Discussion thread
Vote thread
JIRA	FLINK-17688 - Getting issue details... STATUS
Release	1.12

Motivation

Enhanced Fan Out (EFO) allows AWS Kinesis Data Stream (KDS) consumers to utilise a dedicated read throughput, rather than a shared quota. HTTP/2 reduces latency and typically gives a 65% performance boost [1]. EFO is not currently supported by the Flink Kinesis Consumer. Adding EFO support would allow Flink applications to reap the benefits, widening Flink adoption. Existing applications will be able to optionally perform a backwards compatible library upgrade and configuration tweak to inherit the performance benefits.

Public Interfaces

There will be no changes to public interfaces (only @Internal classes will be touched)

EFO will be configured using the existing configuration mechanism. The Flink job will supply additional properties to the FlinkKinesisConsumer that will result in it using a different consumption mechanism internally.

Proposed Changes

For a description of the current state see Appendix A - Current State

For an example EFO consumer flow see Appendix B - Example EFO Consumer Application Flow

The FlinkKinesisConsumer will be updated to add support for EFO. There are four distinct changes that are required:

Configuration
Stream Consumer Registration
Ingestion
Tear Down

Configuration

Support will be retained for the existing polling mechanism. EFO will be introduced as an opt-in feature for the existing connector. The default behaviour will use the existing Polling mechanism, a customer must configure the connector to use EFO.

Reasons a customer might not want to use EFO:

EFO results in additional cost per hour
EFO has certain limitations, for example a maximum of 20 registered consumers per stream
Streams with a single consumer would not benefit from the dedicated throughput (they already have the full quota)

The FlinkKinesisConsumer is configured via Java Properties allowing arbitrary properties to be supported without breaking existing applications.

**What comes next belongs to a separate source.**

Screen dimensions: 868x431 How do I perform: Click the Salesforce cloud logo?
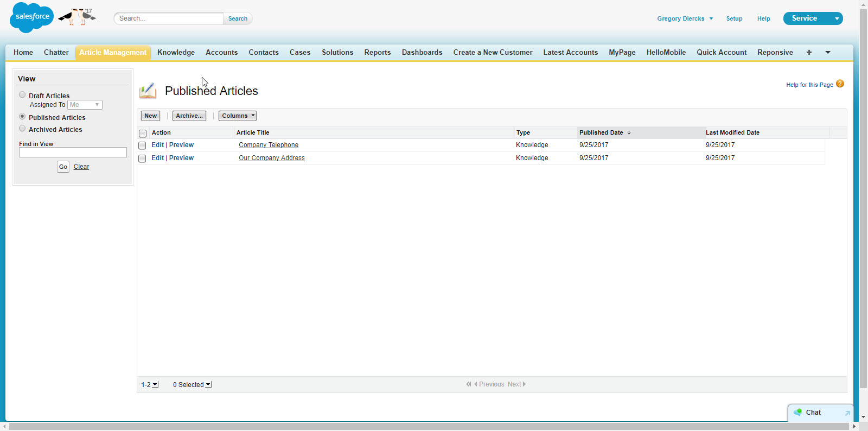pos(31,17)
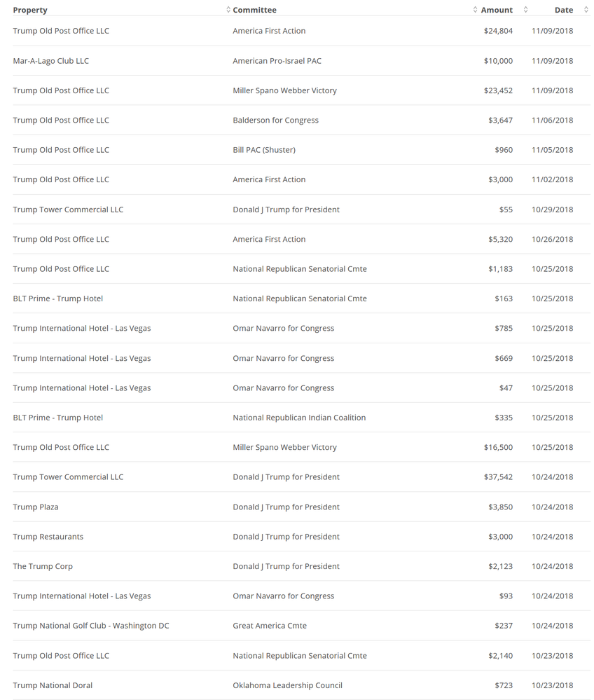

The properties object is passed to the constructor of the consumer. The following properties will be added to support the two consumption options. Property keys are inline with current Flink naming conventions and will be exposed via constants:

Key	Description	Type	Default
flink.stream.recordpublisher	Select RecordPublisher mechanism (efo\|polling)	string	polling
flink.stream.efo.consumername	The name of the consumer to register with KDS	string	*see below
flink.stream.efo.registration	Determines how and when consumer de-/registration is performed (lazy\|eager\|none)	string	lazy
flink.stream.efo.consumerarn.<stream-name>	The Consumer ARN for a given stream name	string
flink.stream.registerstreamconsumer.maxretries	Maximum number of attempts after recoverable exception	int	10
flink.stream.registerstreamconsumer.backoff.base	The base backoff time between attempts	long	200
flink.stream.registerstreamconsumer.backoff.max	The maximum backoff time between attempts	long	1000
flink.stream.registerstreamconsumer.backoff.expconst	The power constant for exponential backoff between attempts	double	1.5
flink.stream.deregisterstreamconsumer.maxretries	Maximum number of attempts after recoverable exception	int	10
flink.stream.deregisterstreamconsumer.backoff.base	The base backoff time between attempts	long	200
flink.stream.deregisterstreamconsumer.backoff.max	The maximum backoff time between attempts	long	1000
flink.stream.deregisterstreamconsumer.backoff.expconst	The power constant for exponential backoff between attempts	double	1.5
flink.stream.liststreamconsumers.maxretries	Maximum number of attempts after recoverable exception	int	10
flink.stream.liststreamconsumers.backoff.base	The base backoff time between attempts	long	200
flink.stream.liststreamconsumers.backoff.max	The maximum backoff time between attempts	long	1000
flink.stream.liststreamconsumers.backoff.expconst	The power constant for exponential backoff between attempts	double	1.5
flink.shard.subscribetoshard.maxretries	Maximum number of attempts after recoverable exception	int	5
flink.shard.subscribetoshard.backoff.base	The base backoff time between attempts	long	1000
flink.shard.subscribetoshard.backoff.max	The maximum backoff time between attempts	long	2000
flink.shard.subscribetoshard.backoff.expconst	The power constant for exponential backoff between attempts	double	1.5

* No default. Provided by customer application

Default Consumer Name

A consumer name must be provided by the user application within the configuration property map. The presence of this value will be validated when EFO consumption is enabled. The consumer name should be unique for each independent consumer of a given stream; reusing an active consumer when calling SubscribeToShard will result in active subscriptions being terminated. Therefore the customer would need to set this configuration carefully should they require multiple Flink EFO consumers (applications), reading from the same stream.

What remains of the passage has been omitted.